### Written instruction 1
Reproduce the records from their first line through the line containing "Open the Mapping", with both of those lines included.

— start Supplied passage —

The primary duty of the members of the statutory body is, in accordance with Section 159 of Act No. 89/2012 Coll., the Civil Code (hereinafter referred to as the “CC“), to perform this function with the duty of due care. This is a mandatory regulation. According to paragraph 1 of this provision, the following shall apply, that a person who accepts the office of a member of an elected body undertakes to discharge the office with the necessary loyalty as well as with the necessary knowledge and care. A person who is unable to act with due managerial care although he must have become aware thereof upon accepting or in the discharge of the office and fails to draw conclusions for himself is presumed to act with negligence.

According to the statutory regulation, the definition of the duty of due care includes not only the duty to act with due care, i.e. with a certain quality, but also the duty of loyalty, which differs fundamentally from foreign legislation 1 E.g. Great Britain or the Federal Republic of Germany. where the duty of due care is generally perceived separately from the duty of loyalty.

The duty to act with due care can be understood in a twofold sense, namely both as a measure of conduct in the performance of duties, which defines how a member of the statutory body is to perform a certain duty, and, in addition, as a duty in the legal sense, the content of which is the obligation to act with a certain standard of care in the performance of activities.

Content of the duty od due care

  • The duty of loyalty

The duty of loyalty as a separate obligation is not directly enshrined in the Civil Code or the Business Corporations Act. It is understood as a duty to act in the interests of the company and not to put one’s own or other’s interests ahead of the interests of the legal entity.

Regarding foreign interests, reference may be made to the jurisdiction of the Supreme Court, in particular to the decision of the Supreme Court of Justice Case No. 29 Cdo 3864/2008 according to which it is part of due care that the managing director gives priority to the interests of the company over the interests of the shareholder who promoted him/her to the office by the weight of his/her votes and does not allow himself/herself to be influenced by the shareholder when exercising the powers of a managing director in a limited liability company. Similarly, reference may be made to the decision of the Supreme Court of Justice, Case No. 27 ICdo 62/2017, according to which a member of the body should not do anything that is manifestly contrary to the interests of the company without good reason, even when he or she is not performing the duties associated with the performance of the function.

  • Duty to act with (due) care (diligence and knowledge)

The second part of the duty of due care is the duty to act with care and knowledge.
The concept of the duty of due care can be understood to mean that a good manager acts responsibly and conscientiously with respect to the company and takes care of its assets in the same way as if they were his own assets, he is obliged to recognize the need for professional assistance from a specially qualified entity, and to provide such assistance, but he is not required to be equipped with all the professional knowledge relevant to that function in the statutory body, but the basic knowledge to recognize impending damage and to prevent it from being caused to the assets under his management and the duty to recognize 2 Refer to the Supreme Court decisions 5 Tdo 1224/2006 and 5 Tdo 1412/2007.

— end Supplied passage —
— start Provided records —

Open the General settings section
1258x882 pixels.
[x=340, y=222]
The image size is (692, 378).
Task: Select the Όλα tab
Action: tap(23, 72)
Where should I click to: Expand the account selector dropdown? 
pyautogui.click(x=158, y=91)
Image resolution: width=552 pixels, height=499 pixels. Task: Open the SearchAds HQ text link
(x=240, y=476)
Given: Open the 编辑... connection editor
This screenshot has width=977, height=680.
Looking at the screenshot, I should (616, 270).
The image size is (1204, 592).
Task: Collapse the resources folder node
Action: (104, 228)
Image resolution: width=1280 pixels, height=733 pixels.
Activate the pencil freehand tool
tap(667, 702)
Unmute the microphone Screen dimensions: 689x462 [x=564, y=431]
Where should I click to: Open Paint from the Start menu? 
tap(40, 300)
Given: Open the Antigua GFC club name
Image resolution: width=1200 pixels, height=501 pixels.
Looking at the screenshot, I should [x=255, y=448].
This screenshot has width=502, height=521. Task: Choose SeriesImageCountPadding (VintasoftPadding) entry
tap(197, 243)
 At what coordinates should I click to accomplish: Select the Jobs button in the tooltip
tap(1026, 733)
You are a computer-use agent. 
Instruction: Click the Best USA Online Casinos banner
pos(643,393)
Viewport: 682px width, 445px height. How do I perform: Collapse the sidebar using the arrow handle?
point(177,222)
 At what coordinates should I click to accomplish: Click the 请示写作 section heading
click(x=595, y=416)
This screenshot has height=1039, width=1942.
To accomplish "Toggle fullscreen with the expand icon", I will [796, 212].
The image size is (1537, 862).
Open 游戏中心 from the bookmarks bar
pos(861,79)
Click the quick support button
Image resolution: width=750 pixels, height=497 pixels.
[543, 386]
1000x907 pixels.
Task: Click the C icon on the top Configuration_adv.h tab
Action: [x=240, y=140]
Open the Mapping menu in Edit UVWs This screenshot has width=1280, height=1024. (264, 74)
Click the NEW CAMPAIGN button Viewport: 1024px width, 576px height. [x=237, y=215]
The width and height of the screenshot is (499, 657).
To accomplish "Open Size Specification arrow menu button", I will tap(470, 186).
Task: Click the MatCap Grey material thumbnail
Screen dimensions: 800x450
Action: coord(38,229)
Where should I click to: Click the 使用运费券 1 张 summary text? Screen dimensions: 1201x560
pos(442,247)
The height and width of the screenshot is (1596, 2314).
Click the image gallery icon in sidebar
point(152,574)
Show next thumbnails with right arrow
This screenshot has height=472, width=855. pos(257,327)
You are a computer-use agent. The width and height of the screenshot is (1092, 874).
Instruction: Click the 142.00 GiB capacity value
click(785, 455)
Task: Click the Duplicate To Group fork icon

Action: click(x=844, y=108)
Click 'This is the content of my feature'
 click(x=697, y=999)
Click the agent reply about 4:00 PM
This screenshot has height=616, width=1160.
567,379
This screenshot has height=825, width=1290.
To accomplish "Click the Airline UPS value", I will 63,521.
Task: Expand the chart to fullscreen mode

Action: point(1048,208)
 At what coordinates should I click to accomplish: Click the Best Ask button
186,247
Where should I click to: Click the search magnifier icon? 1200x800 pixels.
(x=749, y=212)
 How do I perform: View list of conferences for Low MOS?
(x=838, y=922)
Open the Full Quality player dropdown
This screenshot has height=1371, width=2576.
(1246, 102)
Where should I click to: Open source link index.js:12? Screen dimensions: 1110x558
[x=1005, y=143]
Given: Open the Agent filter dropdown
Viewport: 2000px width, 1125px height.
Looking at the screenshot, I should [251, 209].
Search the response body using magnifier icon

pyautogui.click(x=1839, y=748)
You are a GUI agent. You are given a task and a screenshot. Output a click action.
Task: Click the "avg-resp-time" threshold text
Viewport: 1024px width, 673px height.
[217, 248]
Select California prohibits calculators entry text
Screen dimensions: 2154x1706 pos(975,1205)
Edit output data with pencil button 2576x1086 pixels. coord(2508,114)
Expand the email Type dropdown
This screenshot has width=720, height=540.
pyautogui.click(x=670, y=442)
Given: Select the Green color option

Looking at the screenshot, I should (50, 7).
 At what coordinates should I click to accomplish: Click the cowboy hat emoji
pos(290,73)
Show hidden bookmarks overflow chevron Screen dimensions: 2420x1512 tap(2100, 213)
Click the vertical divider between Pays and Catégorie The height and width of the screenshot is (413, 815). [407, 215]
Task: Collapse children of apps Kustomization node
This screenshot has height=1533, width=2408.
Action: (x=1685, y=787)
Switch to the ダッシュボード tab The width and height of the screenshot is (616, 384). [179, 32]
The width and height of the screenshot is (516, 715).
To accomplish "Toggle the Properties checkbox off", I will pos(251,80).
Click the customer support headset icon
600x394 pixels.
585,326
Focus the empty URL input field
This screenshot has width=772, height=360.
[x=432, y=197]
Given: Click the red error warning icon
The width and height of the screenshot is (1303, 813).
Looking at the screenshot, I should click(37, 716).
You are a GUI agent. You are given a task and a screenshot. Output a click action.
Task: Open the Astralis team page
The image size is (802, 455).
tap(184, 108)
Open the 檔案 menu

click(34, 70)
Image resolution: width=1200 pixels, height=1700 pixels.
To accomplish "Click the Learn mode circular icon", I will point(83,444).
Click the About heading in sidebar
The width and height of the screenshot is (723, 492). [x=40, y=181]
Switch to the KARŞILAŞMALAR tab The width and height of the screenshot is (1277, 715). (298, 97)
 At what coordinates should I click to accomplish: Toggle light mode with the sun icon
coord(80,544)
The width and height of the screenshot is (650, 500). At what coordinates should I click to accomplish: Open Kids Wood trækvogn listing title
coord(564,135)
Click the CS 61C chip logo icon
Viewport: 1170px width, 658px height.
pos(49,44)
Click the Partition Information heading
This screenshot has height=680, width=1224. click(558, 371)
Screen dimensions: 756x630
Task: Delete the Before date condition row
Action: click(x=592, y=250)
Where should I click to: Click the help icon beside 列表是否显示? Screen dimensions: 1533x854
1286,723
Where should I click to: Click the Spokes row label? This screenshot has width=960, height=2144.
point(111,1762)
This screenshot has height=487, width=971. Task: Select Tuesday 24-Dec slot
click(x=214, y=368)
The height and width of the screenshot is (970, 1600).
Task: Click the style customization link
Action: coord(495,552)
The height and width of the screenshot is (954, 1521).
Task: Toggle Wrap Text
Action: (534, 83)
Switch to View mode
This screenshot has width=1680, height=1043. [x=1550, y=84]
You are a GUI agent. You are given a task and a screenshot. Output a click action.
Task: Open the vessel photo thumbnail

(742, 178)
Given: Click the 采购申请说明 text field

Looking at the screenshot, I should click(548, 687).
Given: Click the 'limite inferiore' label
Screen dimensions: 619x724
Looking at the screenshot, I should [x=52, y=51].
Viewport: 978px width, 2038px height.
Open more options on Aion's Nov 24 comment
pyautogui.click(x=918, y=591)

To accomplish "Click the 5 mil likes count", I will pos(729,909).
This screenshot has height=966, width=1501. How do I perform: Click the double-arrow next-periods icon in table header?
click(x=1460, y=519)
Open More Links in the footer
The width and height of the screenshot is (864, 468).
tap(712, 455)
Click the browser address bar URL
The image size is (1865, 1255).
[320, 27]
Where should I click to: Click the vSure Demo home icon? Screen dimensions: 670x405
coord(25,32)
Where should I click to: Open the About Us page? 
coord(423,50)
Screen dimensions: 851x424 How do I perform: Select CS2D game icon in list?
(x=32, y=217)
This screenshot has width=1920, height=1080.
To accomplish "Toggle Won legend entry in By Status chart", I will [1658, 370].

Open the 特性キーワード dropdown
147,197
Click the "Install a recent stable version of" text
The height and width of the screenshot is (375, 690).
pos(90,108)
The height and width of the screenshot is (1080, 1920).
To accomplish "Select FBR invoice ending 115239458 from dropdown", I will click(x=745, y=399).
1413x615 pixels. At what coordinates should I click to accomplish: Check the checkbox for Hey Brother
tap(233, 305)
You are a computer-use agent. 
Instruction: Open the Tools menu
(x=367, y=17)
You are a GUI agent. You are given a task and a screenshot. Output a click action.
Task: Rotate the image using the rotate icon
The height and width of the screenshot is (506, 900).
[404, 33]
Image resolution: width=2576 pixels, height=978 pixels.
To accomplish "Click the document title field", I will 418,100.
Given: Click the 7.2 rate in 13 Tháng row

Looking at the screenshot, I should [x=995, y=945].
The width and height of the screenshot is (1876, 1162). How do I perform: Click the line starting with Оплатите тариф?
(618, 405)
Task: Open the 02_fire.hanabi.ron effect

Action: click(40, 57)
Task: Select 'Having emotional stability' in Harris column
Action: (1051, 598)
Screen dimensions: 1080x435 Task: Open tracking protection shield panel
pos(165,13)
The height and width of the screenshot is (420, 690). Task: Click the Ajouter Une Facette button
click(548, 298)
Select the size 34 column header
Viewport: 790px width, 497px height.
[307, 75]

— end Provided records —

### Written instruction 2
List every Supreme Court case number cited in the passage on the duty of due care.

### Final result 1
Open the General settings section
1258x882 pixels.
[x=340, y=222]
The image size is (692, 378).
Task: Select the Όλα tab
Action: tap(23, 72)
Where should I click to: Expand the account selector dropdown? 
pyautogui.click(x=158, y=91)
Image resolution: width=552 pixels, height=499 pixels. Task: Open the SearchAds HQ text link
(x=240, y=476)
Given: Open the 编辑... connection editor
This screenshot has width=977, height=680.
Looking at the screenshot, I should (616, 270).
The image size is (1204, 592).
Task: Collapse the resources folder node
Action: (104, 228)
Image resolution: width=1280 pixels, height=733 pixels.
Activate the pencil freehand tool
tap(667, 702)
Unmute the microphone Screen dimensions: 689x462 [x=564, y=431]
Where should I click to: Open Paint from the Start menu? 
tap(40, 300)
Given: Open the Antigua GFC club name
Image resolution: width=1200 pixels, height=501 pixels.
Looking at the screenshot, I should [x=255, y=448].
This screenshot has width=502, height=521. Task: Choose SeriesImageCountPadding (VintasoftPadding) entry
tap(197, 243)
 At what coordinates should I click to accomplish: Select the Jobs button in the tooltip
tap(1026, 733)
You are a computer-use agent. 
Instruction: Click the Best USA Online Casinos banner
pos(643,393)
Viewport: 682px width, 445px height. How do I perform: Collapse the sidebar using the arrow handle?
point(177,222)
 At what coordinates should I click to accomplish: Click the 请示写作 section heading
click(x=595, y=416)
This screenshot has height=1039, width=1942.
To accomplish "Toggle fullscreen with the expand icon", I will [796, 212].
The image size is (1537, 862).
Open 游戏中心 from the bookmarks bar
pos(861,79)
Click the quick support button
Image resolution: width=750 pixels, height=497 pixels.
[543, 386]
1000x907 pixels.
Task: Click the C icon on the top Configuration_adv.h tab
Action: [x=240, y=140]
Open the Mapping menu in Edit UVWs This screenshot has width=1280, height=1024. (264, 74)

### Final result 2
29 Cdo 3864/2008
27 ICdo 62/2017
5 Tdo 1224/2006
5 Tdo 1412/2007